DPI is a measure of sensitivity, or how little you have to move your mouse to move whatever virtual object you're controlling on the screen, such as your gun in a first-person shooter or your cursor in a real-time strategy game.
"Technology has progressed to a level where you can move your mouse, say, one inch on your desk, and your cursor will move 2 or 3 times your screen length. That sounds impressive for sure, but where is the real value in that?" Rom asked. "That doesn't make you more precise or accurate; I would argue that it does exactly the opposite. A higher DPI in a mouse doesn't offer a lot of value, and it is not a benchmark for how precise or awesome the mouse is. It's simply a measure of sensitivity."

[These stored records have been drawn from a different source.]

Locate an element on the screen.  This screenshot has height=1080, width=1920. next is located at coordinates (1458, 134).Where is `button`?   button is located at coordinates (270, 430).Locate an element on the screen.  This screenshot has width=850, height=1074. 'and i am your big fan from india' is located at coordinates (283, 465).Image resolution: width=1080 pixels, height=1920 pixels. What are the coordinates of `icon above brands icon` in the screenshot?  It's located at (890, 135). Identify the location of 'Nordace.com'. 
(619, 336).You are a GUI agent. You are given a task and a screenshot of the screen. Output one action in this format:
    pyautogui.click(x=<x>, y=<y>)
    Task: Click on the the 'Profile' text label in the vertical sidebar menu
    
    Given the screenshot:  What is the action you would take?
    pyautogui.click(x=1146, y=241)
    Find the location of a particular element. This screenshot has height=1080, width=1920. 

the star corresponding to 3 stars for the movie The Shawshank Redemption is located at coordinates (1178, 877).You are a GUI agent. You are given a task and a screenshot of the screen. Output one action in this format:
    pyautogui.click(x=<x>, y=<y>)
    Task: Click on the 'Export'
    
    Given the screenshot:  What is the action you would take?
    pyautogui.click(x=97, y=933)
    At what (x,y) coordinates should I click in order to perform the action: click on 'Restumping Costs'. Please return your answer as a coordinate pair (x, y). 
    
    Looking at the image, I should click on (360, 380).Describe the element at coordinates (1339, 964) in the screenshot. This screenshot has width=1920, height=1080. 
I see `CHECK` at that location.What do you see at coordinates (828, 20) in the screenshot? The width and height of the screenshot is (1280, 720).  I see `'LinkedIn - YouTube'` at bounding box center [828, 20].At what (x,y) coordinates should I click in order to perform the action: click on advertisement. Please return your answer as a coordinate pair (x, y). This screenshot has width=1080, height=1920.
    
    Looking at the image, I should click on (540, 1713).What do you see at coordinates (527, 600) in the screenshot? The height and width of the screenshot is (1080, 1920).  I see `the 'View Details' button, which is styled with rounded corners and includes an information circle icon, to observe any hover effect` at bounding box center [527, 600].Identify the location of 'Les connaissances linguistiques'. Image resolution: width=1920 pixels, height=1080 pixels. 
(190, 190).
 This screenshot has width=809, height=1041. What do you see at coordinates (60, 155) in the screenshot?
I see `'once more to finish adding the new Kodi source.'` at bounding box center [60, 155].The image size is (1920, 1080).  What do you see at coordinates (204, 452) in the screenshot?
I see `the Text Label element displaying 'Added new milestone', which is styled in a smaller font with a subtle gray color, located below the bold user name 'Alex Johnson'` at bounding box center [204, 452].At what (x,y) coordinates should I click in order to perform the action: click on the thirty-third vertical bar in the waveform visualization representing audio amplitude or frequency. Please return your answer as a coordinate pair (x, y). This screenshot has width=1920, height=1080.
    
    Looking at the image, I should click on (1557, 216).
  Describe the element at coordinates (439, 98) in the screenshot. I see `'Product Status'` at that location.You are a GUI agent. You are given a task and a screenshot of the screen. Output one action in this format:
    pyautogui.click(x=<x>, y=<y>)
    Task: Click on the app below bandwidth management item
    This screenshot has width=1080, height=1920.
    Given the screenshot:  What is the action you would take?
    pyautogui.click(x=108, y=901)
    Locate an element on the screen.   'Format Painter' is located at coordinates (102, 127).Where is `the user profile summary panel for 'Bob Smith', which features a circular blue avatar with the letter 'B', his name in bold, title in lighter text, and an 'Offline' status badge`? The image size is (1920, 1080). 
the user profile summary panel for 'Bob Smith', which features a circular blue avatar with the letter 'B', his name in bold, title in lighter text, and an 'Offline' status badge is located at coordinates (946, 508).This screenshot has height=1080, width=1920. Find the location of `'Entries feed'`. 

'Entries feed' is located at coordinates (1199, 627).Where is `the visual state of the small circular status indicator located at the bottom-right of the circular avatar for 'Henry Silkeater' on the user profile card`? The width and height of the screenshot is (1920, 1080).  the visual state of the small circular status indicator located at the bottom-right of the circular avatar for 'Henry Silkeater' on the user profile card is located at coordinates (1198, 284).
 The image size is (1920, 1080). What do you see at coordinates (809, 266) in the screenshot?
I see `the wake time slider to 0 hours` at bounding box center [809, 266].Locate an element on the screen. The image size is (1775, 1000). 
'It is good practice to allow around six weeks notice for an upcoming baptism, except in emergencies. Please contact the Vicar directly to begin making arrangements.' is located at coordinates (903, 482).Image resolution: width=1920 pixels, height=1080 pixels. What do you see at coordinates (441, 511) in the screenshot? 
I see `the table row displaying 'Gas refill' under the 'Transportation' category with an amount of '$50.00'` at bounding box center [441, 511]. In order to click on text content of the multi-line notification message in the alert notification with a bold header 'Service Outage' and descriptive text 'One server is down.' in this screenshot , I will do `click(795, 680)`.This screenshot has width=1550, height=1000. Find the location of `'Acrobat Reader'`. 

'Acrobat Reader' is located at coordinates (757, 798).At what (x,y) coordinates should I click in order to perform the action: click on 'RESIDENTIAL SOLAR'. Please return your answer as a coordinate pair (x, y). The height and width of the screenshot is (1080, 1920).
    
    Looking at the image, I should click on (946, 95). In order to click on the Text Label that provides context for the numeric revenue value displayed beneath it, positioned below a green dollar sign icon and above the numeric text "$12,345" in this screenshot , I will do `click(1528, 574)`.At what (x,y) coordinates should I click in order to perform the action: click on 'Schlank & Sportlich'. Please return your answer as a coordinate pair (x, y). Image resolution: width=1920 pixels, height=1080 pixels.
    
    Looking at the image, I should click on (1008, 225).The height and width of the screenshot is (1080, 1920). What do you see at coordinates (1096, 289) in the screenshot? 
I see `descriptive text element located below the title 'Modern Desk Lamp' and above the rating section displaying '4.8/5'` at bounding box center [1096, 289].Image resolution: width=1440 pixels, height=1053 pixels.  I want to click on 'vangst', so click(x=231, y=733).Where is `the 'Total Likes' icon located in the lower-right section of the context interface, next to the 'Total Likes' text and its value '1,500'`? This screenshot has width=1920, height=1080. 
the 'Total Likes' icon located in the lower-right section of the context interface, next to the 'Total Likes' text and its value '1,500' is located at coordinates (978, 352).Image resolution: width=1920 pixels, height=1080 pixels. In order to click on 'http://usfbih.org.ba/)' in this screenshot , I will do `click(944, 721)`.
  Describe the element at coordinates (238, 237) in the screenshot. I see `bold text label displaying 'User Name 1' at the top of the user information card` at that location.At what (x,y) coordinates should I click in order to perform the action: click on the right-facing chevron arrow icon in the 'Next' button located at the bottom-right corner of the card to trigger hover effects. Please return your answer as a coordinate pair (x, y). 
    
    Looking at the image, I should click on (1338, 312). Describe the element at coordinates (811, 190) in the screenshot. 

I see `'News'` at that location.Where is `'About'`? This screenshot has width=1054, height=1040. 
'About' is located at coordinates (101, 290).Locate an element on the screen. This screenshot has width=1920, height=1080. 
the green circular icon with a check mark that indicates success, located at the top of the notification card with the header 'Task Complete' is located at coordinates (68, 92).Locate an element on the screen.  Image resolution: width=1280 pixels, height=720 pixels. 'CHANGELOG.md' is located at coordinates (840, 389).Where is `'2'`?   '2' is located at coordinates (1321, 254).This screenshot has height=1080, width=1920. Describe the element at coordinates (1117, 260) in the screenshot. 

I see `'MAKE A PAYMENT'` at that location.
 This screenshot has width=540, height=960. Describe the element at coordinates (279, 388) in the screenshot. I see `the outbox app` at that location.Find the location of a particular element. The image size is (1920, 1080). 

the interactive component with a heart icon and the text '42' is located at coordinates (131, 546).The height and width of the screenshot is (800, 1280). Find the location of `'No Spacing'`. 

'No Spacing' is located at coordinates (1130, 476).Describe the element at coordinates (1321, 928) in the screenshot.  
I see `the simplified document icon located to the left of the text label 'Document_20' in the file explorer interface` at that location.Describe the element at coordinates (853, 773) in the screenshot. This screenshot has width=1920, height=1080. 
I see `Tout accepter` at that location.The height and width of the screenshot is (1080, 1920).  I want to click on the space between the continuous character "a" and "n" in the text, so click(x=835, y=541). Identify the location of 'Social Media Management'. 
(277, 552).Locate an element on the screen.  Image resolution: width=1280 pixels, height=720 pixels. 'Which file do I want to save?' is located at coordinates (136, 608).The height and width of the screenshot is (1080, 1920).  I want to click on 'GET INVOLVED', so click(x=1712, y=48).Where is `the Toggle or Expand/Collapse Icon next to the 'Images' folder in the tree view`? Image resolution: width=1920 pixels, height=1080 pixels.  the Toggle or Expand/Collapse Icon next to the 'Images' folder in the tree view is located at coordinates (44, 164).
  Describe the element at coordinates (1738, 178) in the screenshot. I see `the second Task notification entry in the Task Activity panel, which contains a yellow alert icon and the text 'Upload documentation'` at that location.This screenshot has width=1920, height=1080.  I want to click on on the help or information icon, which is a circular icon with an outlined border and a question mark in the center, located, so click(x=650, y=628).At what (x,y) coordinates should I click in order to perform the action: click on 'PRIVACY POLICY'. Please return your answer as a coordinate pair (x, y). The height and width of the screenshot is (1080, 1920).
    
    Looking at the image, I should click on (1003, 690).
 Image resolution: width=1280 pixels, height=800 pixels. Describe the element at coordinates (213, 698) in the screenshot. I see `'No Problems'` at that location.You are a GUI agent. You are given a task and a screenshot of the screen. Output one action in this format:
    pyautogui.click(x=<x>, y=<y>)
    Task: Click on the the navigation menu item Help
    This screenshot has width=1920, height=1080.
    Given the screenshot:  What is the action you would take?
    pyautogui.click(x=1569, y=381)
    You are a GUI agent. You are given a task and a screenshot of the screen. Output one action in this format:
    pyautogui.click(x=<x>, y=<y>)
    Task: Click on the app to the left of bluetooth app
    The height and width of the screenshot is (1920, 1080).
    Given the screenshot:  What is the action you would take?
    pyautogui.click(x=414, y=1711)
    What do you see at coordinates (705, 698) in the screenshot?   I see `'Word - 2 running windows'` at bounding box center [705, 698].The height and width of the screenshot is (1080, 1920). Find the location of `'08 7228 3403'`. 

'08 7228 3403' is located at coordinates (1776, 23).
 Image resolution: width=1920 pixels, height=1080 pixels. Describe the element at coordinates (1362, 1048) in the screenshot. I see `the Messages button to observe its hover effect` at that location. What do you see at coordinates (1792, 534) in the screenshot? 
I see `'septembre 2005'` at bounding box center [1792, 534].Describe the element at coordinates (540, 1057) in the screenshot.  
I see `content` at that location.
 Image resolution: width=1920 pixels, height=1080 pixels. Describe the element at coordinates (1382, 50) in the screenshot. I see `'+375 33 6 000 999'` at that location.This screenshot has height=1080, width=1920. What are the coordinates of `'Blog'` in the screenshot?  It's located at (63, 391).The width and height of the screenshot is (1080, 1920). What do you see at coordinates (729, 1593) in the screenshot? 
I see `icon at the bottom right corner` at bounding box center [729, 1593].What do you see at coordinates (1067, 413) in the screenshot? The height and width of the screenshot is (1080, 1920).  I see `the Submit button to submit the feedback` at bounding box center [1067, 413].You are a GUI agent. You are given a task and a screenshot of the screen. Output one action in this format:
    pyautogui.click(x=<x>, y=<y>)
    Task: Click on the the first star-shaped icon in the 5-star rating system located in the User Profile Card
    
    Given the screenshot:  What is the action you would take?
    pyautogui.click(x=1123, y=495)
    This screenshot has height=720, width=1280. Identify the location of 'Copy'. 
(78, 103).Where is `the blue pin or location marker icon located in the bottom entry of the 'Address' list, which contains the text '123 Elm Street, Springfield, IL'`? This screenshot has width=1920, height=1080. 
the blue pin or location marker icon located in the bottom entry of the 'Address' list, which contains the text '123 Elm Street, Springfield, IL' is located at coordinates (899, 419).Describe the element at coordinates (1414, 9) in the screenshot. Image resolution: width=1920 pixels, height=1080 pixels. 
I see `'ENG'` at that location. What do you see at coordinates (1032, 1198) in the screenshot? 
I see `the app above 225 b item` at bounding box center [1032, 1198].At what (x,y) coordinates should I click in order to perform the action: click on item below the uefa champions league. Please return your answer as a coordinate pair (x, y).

Rom's argument is a simple one: go to a tournament where professional players are in the running for serious money. These are people with something real at stake, who know how to choose their equipment and settings for maximum performance. "Ninety percent of the expert gamers there will be using a DPI value between 800 to 1,600," he said. If you paid some serious money for your gaming mouse, check out its stats: it's likely it can do some multiple of 1,600 at maximum sensitivity.
"And just to round off my DPI rant... DPI is short for Dots Per Inch," Rom said. "Think about that for a second, then tell me where on your computer you have dots? I see pixels on my screen. They look square to me. Not only has the industry succeeded in establishing the sensitivity of a mouse as the most important feature of the product, it has done so by using a term that is technically incorrect. Isn't that amazing?"
We asked Rom where competitor's products go wrong, and we couldn't get a solid answer. "I would really hate to say that other companies go wrong. I think there are a lot of great products on the market; obviously someone made those. The way we think [about] and approach our products is a little different compared to other companies... We are hardware purists—we believe in function first, technology second." We'll be putting some SteelSeries gear to the test very soon, but it was refreshing to hear another take on gaming mice, one that isn't driven by having a larger number on the box.